Pollination is an ecological service, essential to human life. As pollinators visit flowers to drink nectar and feed on pollen, they transfer pollen to and fro different flowers, helping both wild and cultivated plants to reproduce. Pollination is critical in agricultural systems with more than 75% of the world’s cultivated crops requiring insect pollinators in a third of all farmland. One out of every three bites of food is provided by pollinators. Translated into currency, between €200-530 billion of agricultural production is reliant upon pollination. Whilst our dependence on pollinators is growing, there has been a generic decline of pollinator species at the global scale.
Managed and feral honey bees (Naħla ta’ l-Għasel, Apis mellifera) are experiencing population declines due to various factors, including introduced parasitic mites, pesticide misuse, bad weather, threats from other species or sudden colony death caused by the Colony Collapse Disorder (CCD). Even in the Maltese Islands, the lack of winter rains causes stress on the bees, with resultant poor harvests for spring and summer honey.
Although the role of honey bees is important for pollination, they share the task with other insects such as wild bees, butterflies, moths, bee flies, flower beetles and more. Hence, even non-Apis bees and other invertebrate pollinators are declining and their loss may be even more alarming to crop yield costs than the loss of honeybees.
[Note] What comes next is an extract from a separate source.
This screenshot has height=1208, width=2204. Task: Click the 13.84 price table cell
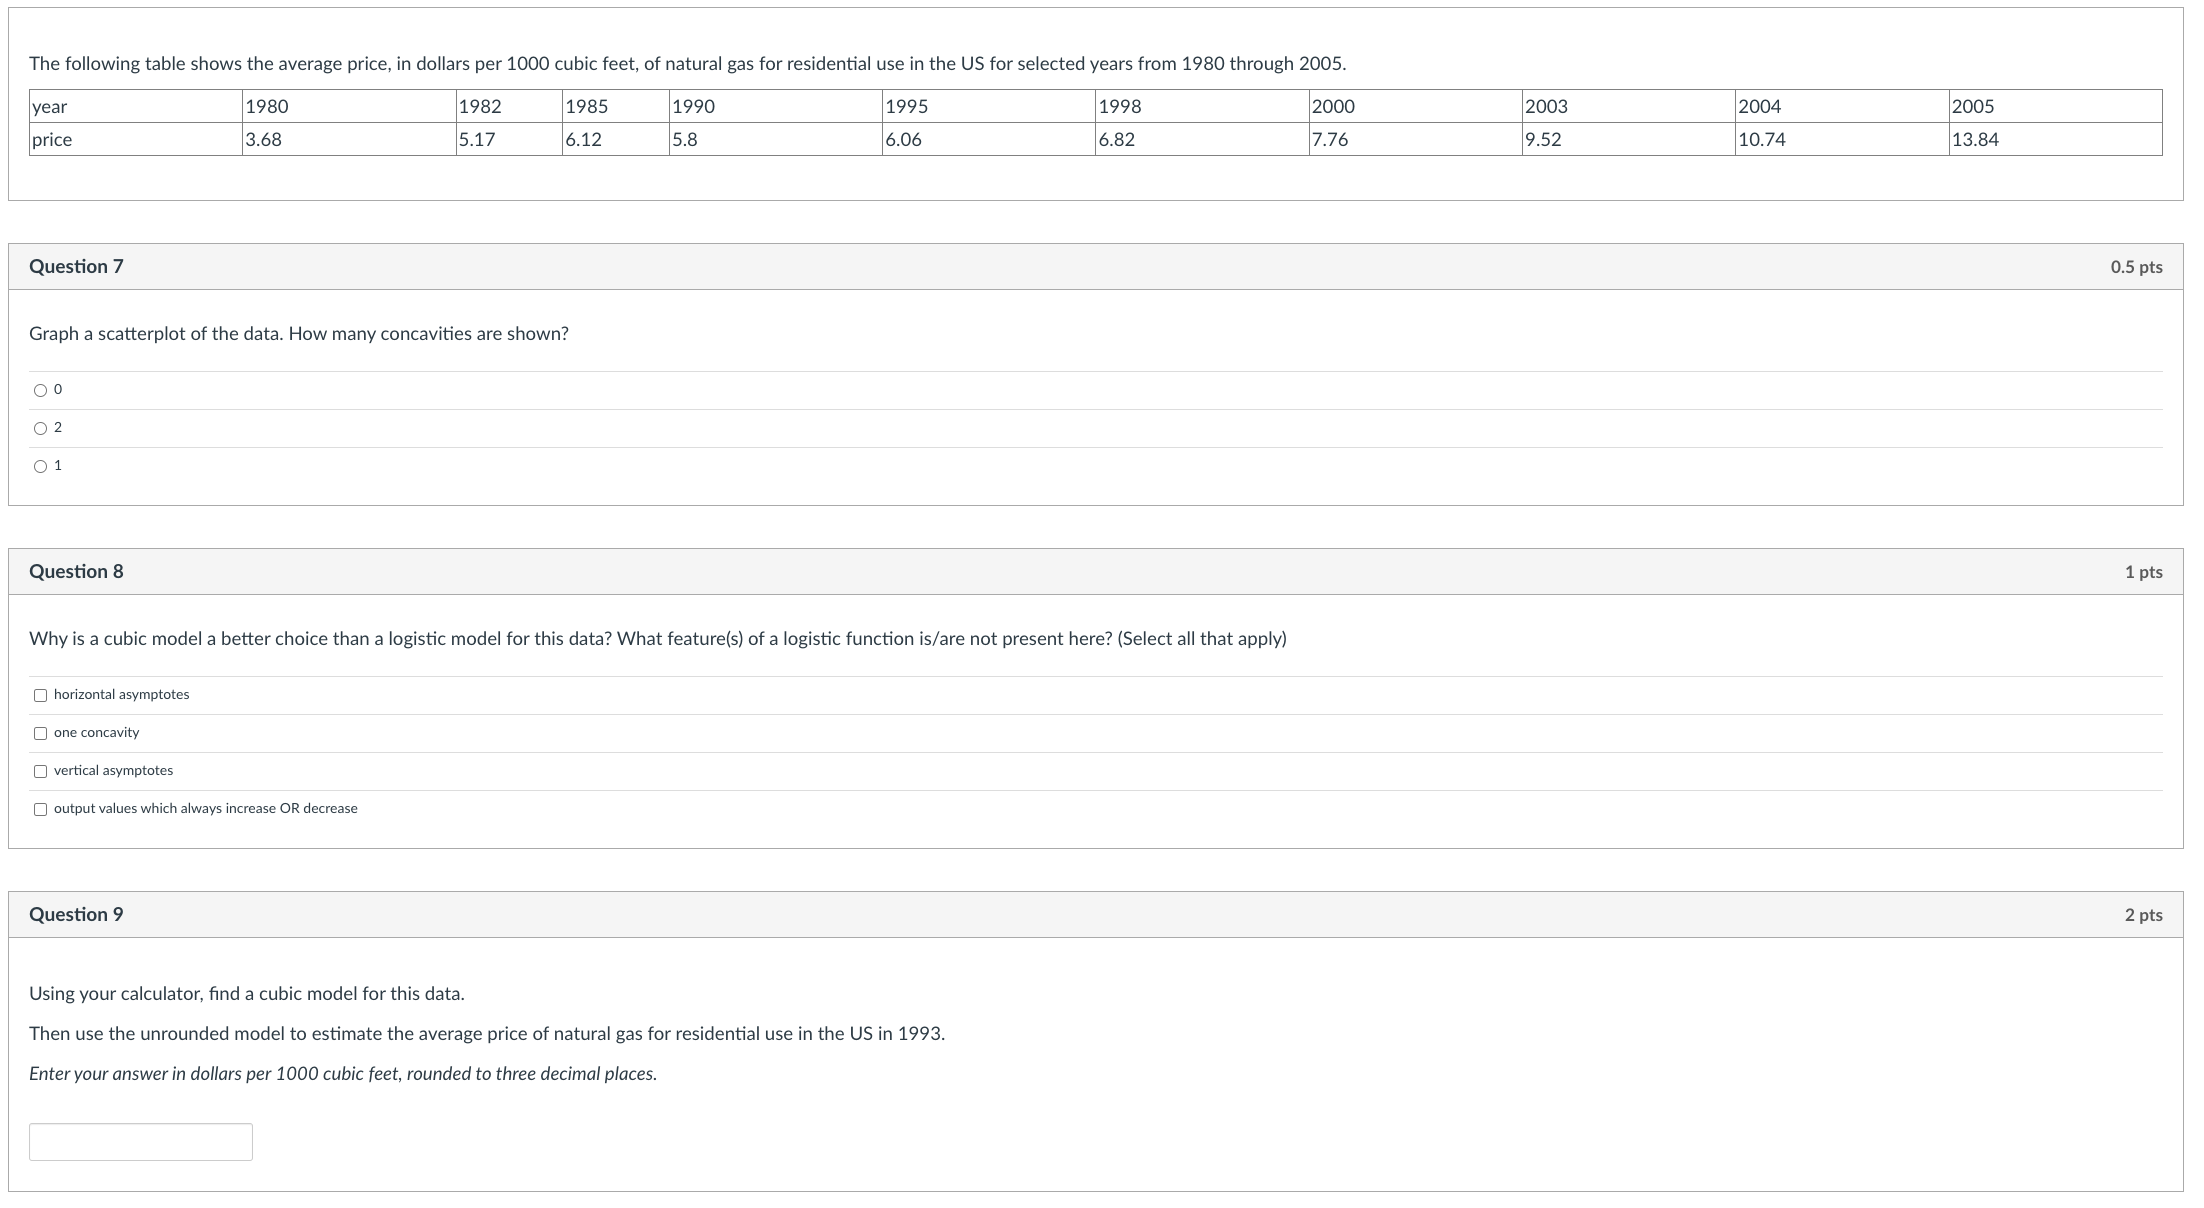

Even some vertebrate pollinator species, like birds and bats are threatened with extinction.
With regards to wild pollinators, man-made disturbances to habitats are creating severe challenges, including significant biodiversity loss. Habitat deterioration caused by land use changes, pollution, pesticides, pathogens, competing invasive species and climate change could all provide reasons as to why the wild pollinators are declining. Indirect drivers relate to human population growth, global economic activity, science and technology.
The loss of pollinators could result in negative implications for farming, since many crops, including fruits, vegetables, seeds and herbs are directly dependent on insect pollinators. In Malta, 15% of the total crop economic value of agricultural production of fruits and vegetables depend on pollination services. Furthermore, pollinating insects are not just responsible for pollinating crops – 90% of global wild flowering plant species depend on the transfer of pollen. Changes in wild plant populations caused by declining pollinators could impact animal communities, including birds, mammals and insects which are dependent on such plants. Whilst the world is experiencing the postponement of many activities, it is clear that we need to apply the hard lessons from the coronavirus outbreak and apply them to the biodiversity loss crisis. As with Covid-19, taking proactive steps to protect biodiversity and pollinators is a matter of timing. The role of education in raising awareness about the need to protect biodiversity is clear. Even minor positive gestures, such as planting more native flowering plants and herbs in the balcony or in pots at home and limiting pesticide use could make a positive difference. Even choosing local Maltese honey can help to support the honey bees and the local beekeepers!